Crufts has been on TV most of this weekend, and because it is a programme on TV it is presented by Claire Balding, who no doubt knows a thing or two about dogs. It is also presented by some twelve year old chap with enormous hair who floats around interviewing fat, poorly groomed old men (who smell of whisky and piss and probably talk to their dogs more often than they do their wives) and lank haired middle aged women (who look twenty years older than they are and clearly spend more money on birthday presents for their dogs than they do on their own clothes). And in between all these discussions about the best food for irritated rectums and how to replace your Doberman’s dentures in the dark and how to translate a vast array of different barks (which is futile as they all ultimately mean either “I’m hungry” or ” I need to go out” or “I’m going to defecate here, in your shoe, whether you like it or not”) there are races and ballets and relays and show jumps and all of them feature dogs that have been trained to within an inch of their lives and owners for whom this moment, here, now, at Crufts, is the most important in their entire lives and the apex of and reason for their very existence. On the other hand I just can’t imagine getting that excited about an animal that can repeatedly mistake a pair of socks for its dinner.

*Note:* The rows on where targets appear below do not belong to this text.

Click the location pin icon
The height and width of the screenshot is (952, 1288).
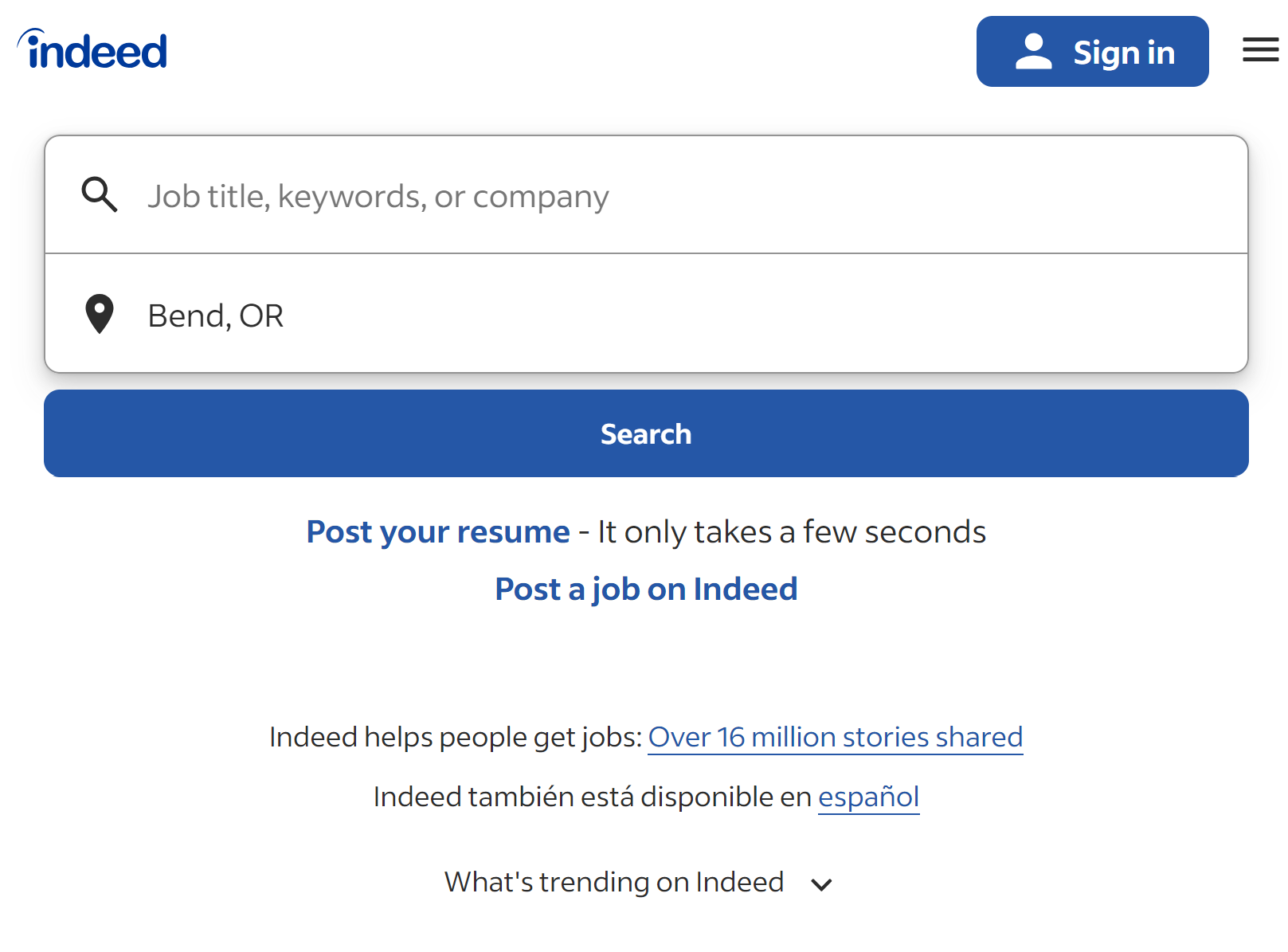tap(99, 314)
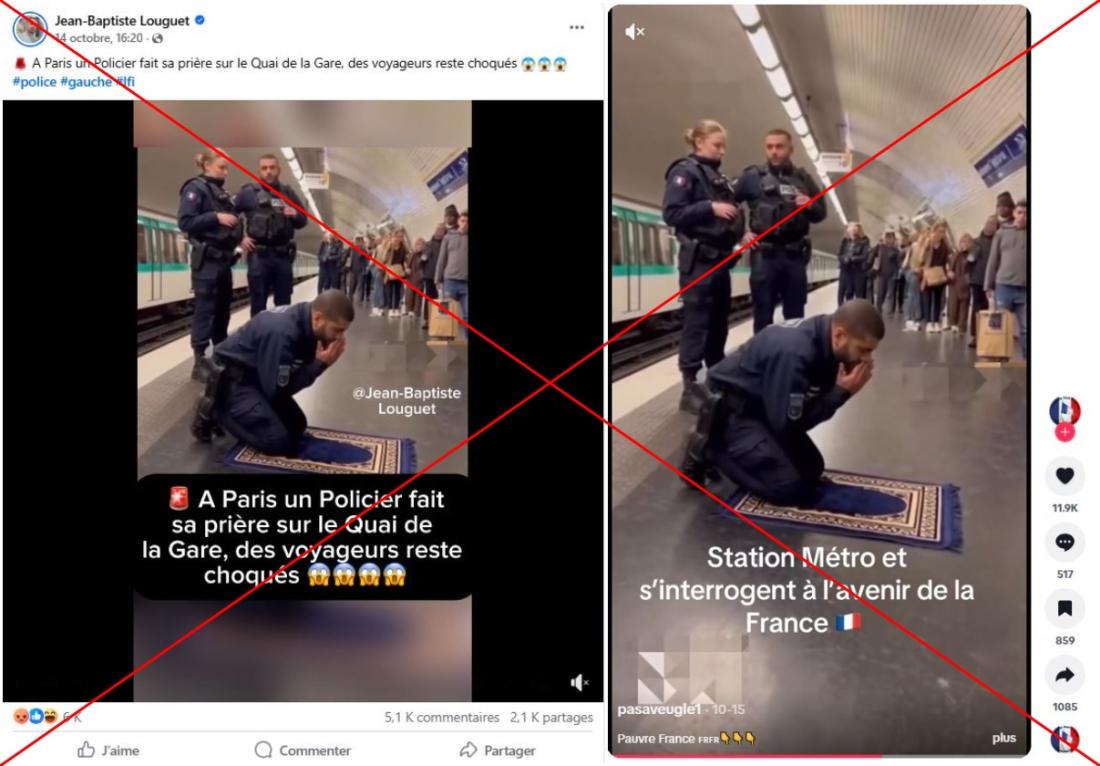Image resolution: width=1100 pixels, height=766 pixels.
Task: Open the creator's French-flag avatar
Action: pos(1064,411)
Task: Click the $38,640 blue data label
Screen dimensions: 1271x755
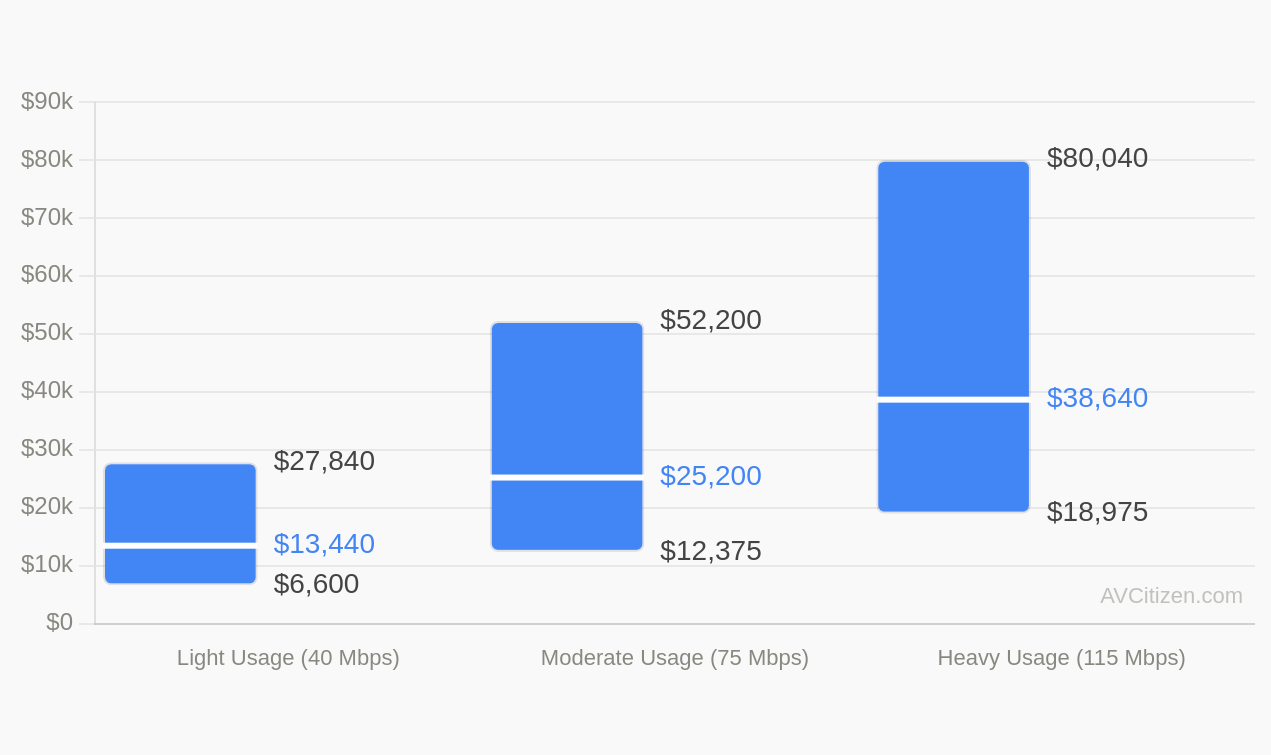Action: pos(1097,398)
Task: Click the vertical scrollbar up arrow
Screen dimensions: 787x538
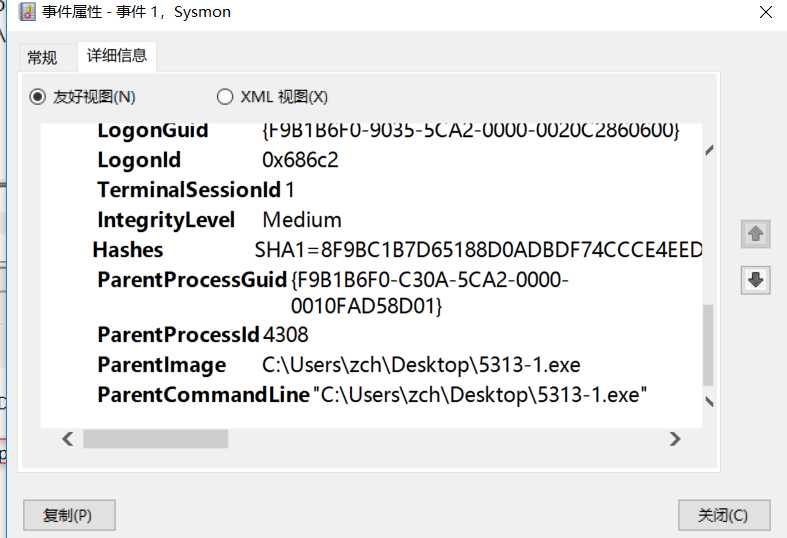Action: point(709,150)
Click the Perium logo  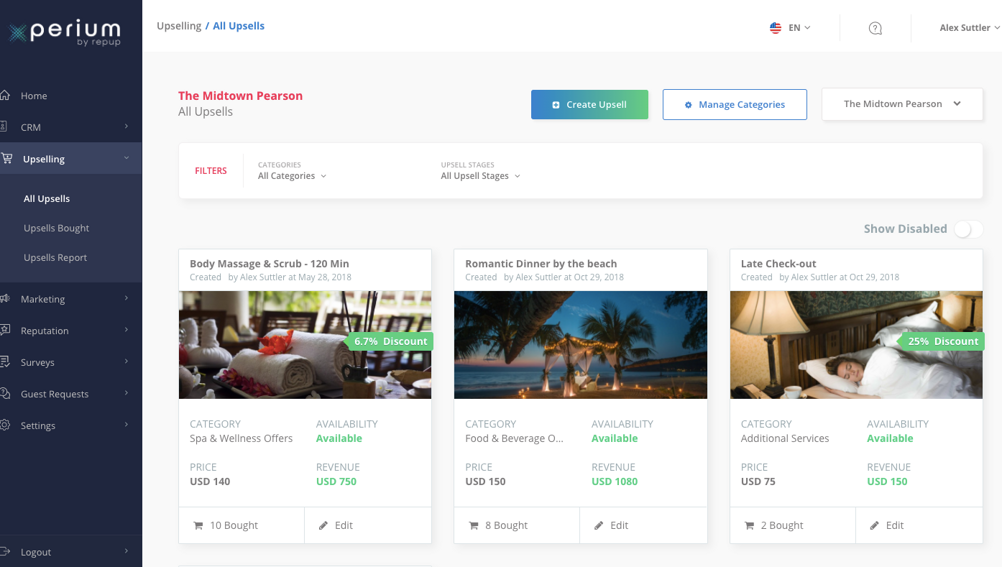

To put it bluntly, Crufts is one giant, dog-smelling arena for the insane. It would save the assessment staff of a prison psychiatric unit hours of unnecessary interrogation by simply asking each new inmate whether they had ever entered a dog into Crufts, as a positive response would render all other questions obsolete: if the answer is yes then the patient is clearly bonkers and must be detained at his majesty’s pleasure for a very, very long time. No event affirms this assertion more than the Heelwork To Music (HTM) round in which mentally compromised dog owners create a bizarre pantomime all around their dog, a pantomime which invariably involves the owner performing ludicrous, homemade dance routines to which their dog contributes with ever increasing excitement until the whole sordid show climaxes in an almost sexual writhing mass on the floor, owner and pet lying together, limbs locked, eyes glazed over, tongues moist with a passion that really would be better off kept to themselves. You can easily tell that these routines have taken months of energy and commitment but it is much harder is to tell why. I suppose it’s all to do with how much one person can love their dog, and that’s the sort of love I’m happy to leave to the doggy people. But what do I know? I’ve never owned a dog and I doubt I ever will. I mean, I can throw the ball and fill the bowl and rummage around behind the ears just as well as the next person but picking up dog flops in the pouring rain, well I’m afraid that’s simply out of the question. And as for Crufts, well that’s enough to put you off for life, because why would you want to look like a dog owner at Crufts?